For instance, does anyone find it odd that the same week that the President signs an executive order to restrict entry from seven Muslim countries in the name of keeping violence out, the U.S. House of Representatives voted to ease regulations on background checks for gun buyers with mental illness? Blinded by self-righteousness. Or does anyone else find it strange that the same President that is promoting an “America First” agenda, is expected this week to sign a Senate approval that will allow coal mining debris to be dumped into American streams?

I hear the voice of Isaiah this morning, “You are a nation of religiosity, but you are too self-righteous. You are a nation of fasting yet you do as you please. You have become a nation of quarreling and strife. You cannot expect to do as you do today, and expect your voice to be heard from on high.”

Fortunately, the prophet Isaiah turns from condemnation to recommendation. The prophet tells the people that you know the kind of faith God wants from us. God wants us to fast, in order that we might feed the hungry. Pray so that we might see the refugee and house them. Worship so that we might see the naked and clothe them. Then your light will break forth like the dawn and your healing will quickly appear. If you want a miracle, build it. Build it by one generous act of justice at a time.

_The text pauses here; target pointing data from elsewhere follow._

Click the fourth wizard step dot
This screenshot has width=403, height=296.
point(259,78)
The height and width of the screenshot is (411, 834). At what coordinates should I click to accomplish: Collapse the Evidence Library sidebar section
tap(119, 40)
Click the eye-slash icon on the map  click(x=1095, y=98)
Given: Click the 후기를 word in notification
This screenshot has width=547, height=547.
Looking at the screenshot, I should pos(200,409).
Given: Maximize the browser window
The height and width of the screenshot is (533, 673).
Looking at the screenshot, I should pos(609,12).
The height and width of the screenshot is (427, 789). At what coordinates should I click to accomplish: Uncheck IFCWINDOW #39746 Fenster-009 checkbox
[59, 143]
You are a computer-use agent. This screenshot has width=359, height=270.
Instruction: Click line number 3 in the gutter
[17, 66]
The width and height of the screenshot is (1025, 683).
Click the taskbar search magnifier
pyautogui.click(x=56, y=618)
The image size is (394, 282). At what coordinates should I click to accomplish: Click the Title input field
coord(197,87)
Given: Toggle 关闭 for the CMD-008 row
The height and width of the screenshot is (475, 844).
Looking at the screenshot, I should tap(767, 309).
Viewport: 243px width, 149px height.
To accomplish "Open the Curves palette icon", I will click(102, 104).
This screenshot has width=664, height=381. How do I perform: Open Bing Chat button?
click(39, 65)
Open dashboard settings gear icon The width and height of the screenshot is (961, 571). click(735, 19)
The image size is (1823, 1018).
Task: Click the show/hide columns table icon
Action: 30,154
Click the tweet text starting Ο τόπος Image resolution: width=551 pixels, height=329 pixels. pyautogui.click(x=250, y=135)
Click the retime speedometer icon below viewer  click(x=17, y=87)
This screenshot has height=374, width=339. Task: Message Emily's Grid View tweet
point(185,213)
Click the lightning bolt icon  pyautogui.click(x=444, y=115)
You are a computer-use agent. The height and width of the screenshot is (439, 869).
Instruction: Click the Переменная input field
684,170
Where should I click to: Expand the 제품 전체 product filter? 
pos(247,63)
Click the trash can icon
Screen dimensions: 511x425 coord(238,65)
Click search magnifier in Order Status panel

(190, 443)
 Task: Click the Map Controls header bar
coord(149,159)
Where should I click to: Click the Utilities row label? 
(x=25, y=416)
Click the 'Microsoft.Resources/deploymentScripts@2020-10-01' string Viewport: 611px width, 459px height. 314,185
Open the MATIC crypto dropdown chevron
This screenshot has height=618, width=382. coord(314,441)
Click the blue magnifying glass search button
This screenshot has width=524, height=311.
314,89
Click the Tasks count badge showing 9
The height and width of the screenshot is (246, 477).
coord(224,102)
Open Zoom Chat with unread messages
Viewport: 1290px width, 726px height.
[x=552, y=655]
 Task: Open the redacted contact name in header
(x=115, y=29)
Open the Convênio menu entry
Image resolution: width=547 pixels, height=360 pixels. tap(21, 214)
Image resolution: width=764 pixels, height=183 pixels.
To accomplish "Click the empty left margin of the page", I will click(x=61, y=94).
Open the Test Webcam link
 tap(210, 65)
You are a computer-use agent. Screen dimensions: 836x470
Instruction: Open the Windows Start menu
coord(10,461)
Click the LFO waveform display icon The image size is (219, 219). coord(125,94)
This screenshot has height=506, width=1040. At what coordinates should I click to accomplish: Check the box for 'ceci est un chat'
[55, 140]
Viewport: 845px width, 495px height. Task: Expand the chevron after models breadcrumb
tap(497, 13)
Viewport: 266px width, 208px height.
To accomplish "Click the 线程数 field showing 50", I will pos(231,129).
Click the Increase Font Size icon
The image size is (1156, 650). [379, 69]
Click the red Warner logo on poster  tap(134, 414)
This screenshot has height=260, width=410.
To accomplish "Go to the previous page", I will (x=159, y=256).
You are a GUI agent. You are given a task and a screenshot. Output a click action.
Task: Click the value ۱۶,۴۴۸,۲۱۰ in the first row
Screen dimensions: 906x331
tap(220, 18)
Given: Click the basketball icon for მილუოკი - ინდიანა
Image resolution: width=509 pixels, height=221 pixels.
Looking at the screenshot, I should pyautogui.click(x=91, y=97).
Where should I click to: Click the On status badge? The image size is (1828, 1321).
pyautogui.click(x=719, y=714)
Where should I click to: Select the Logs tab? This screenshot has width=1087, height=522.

This is an important point I took away this week from a powerful book I read this week. It was Melissa Fleming’s A Hope More Powerful Than The Sea. Fleming provides what many consider the miraculous account of a Syrian refugee Doaa Al Zamel. In 2015, the nineteen year old was crammed on a smugglers boat with over 500 refugees crossing the Mediterranean Sea. The boat was rammed and sunk by another ship. And though nearly everyone, including her fiancé perished, Doaa remained afloat for four days. She even secured and protected two infants while floating at sea.

Many read her story as a miracle. It is indeed a tale of the human spirit, resilience, and sacrifice. But there were other parts of the story that caught my attention. Long before her miraculous feat at sea, Doaa tells of so many miracles that she experienced after fleeing war ravaged Syria to Egypt. Small, random acts of kindness that literally kept her family afloat.

There were Egyptian families that would come by their home with food and blankets, realizing the family was in need. There was the hotel owner in coastal Egypt that allowed Syrian refugees to live in his hotel rent free during the winter months. There was the shop owner that gave young Doaa a job, and paid her wages even when she was sick. And there are numerous other occasions when someone simply affirmed the humanity and dignity of this young Syrian refugee with a kind word or a smile.

Despite her family’s pain. Despite their suffering. Despite having to abandon their home in Syria, other Muslims stepped in to open a door of hospitality. Others stepped up to offer a spirit of grace.

I want to argue that these kind acts constitute the true miracles of her life. They represent the miracles of our lives. Many of you want to know what you can do in the face of overwhelming injustice. Many of you feel helpless like our nation has become a cruel and twisted reality show. But I am here to say that I am hopeful this morning. Watching lawyers turn airport terminals into law offices on behalf of total strangers. Witnessing entire neighborhoods turn out to greet their neighbors at airports across this country. These are the acts from which miracles are built. These are the acts from which our healing will emerge.

Spend this week building a miracle. Go speak to the person you may have otherwise ignored. Donate to a cause that you have not traditionally supported. Go volunteer your services to an organization that is doing the heavy lifting among the impoverished, refugee and/or immigrant communities. In other words, let your light shine! For with each act of grace, each act of care, and each act of compassion, you and I are building a miracle.